We take on aspects of identity at varying levels. You likely include things like your race and gender as part of the “who” that you are, but also perhaps your math ability, your dried flower collection, your preference for yellow sneakers…
[This is a politics-free article]
Belief Systems — keep it real
The identity comes from belief systems, which in turn come from reality.
The closer that belief is to reality, the more robust and advantageous it is to the person. To see why, imagine the opposite — someone who truly believes that they can fly is bound to hurt themself. As well as being dangerous, then, this belief — far removed from the reality — is not robust because each fall and each failed attempt to fly challenges the beliefs, shakes one’s belief in flying. Having your belief system challenged is very, well, very challenging.

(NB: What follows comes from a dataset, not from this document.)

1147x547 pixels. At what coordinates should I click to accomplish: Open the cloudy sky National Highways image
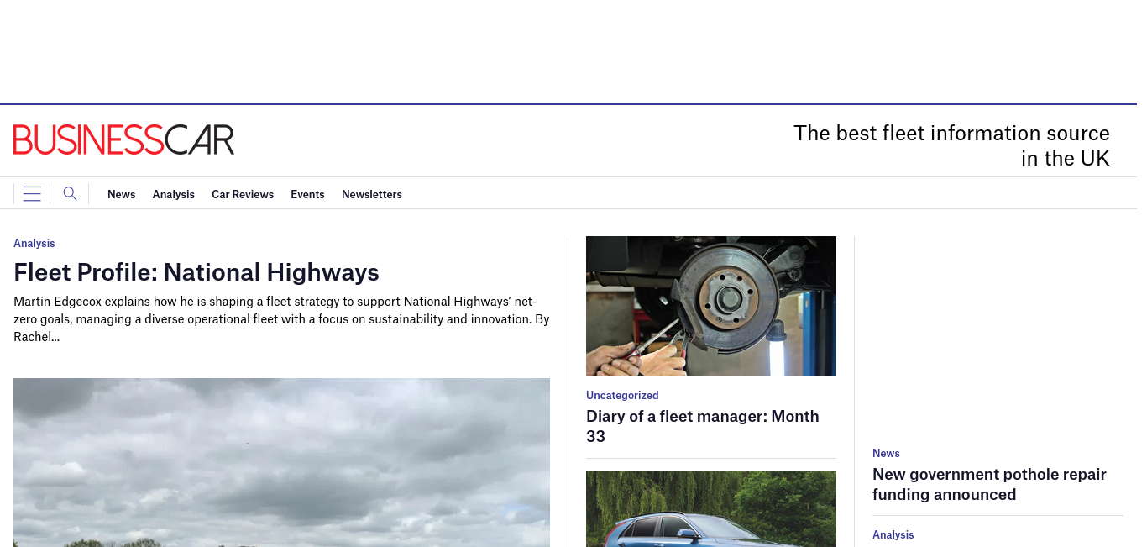click(x=281, y=462)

Whereas a belief that’s maybe closer to the truth, or at least harder to disprove, the belief system will serve you well to shape the identity put on yourselves. This is actually at the heart of the horribly-named “fake it ’til you make it” concept. Whilst I’ll never advocate being a fraud to yourself, modelling (that’s why psychologists call mimicking) your behaviour on how you want to be, and believing in it enough to be convincing, is a way of shunting your belief system toward something you aim to be.
A crucial part of that belief system that is expanded is the comfort zone — practice being a rock-star on stage enough times, and do it convincingly (to yourself, and to others), and one day you will BE that rock-star.

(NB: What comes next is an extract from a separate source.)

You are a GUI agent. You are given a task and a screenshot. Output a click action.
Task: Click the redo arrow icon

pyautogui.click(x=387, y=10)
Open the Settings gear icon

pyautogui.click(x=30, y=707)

Levels of Identity — deeper than I thought?
At the top level, we have identification with minutiae — what one collects, music tastes, ice-cream preference — peripheral aspects of our identity; things you might mention on second date, but won’t influence which political party you vote for.
Further down at the social level we get what a lot of adolescents are testing out — sub-cultures. US high-school sit-coms love this, categorising teens into quick clichés such as the nerd, the jock, the art-geek, the goth, etc etc.
Going deeper, and by “deeper” here I mean things that are not learnt later in life, things that are more innate; going deeper we can see there are aspects of our identity that are essentially fixed from birth.
Genetic Code —> Phenotypic Goad
At the deepest levels, our genes connect quite clearly with a reality, and the resulting phenotype (i.e. the physical expression of the genotype) becomes part of our identity. So, rather than preferences or skills, you have identity that presents physically. Identities such as “I’m tall”, “I have oily hair”, or “Blue cheese doesn’t not agree with me”.
At this deep level, beliefs play little role, because the reality is very difficult to deny, distort, or simply remain ignorant of.
But note: there may be secondary beliefs attached to the gene-based identity, such as “I’m ugly, because so I’m tall”, which in turn becomes an identity in itself – “I’m an ugly person.”
Beliefs are obviously powerful things, and they CAN be changed. So it’s worthwhile discussing this more in a later article.
Bio-Identity — (no Elon Musk chip implants required)
The deepest level of our identity is the machine of biological life itself. Our instincts are quite universal to all mammals, and also characterise what we are (quite different to bacteria, or a rock). This is the lowest, most primal level of identity, because to expand the area of concern outside this identity (i.e. to include also rocks) is to open up the concept of identity to non-living physical objects. Inanimate objects hold no narrative, no agency, they cannot “identify”, or indeed do anything active. They have identity only insofar as others (we humans) attribute it to them. Thus, their identity is only ever projections of the beliefs and ideas of others.
And this most fundamental of identities is the one we can always come back to, and which is futile denying. Whatever you may think of yourself, or another for that matter — what you’re good at, what you prefer, what you identify with — behind all this is the identity shared with living beings — you’re a thing that wants to survive, to thrive, to express yourself, and to be recognised by others. Just you. Just like me.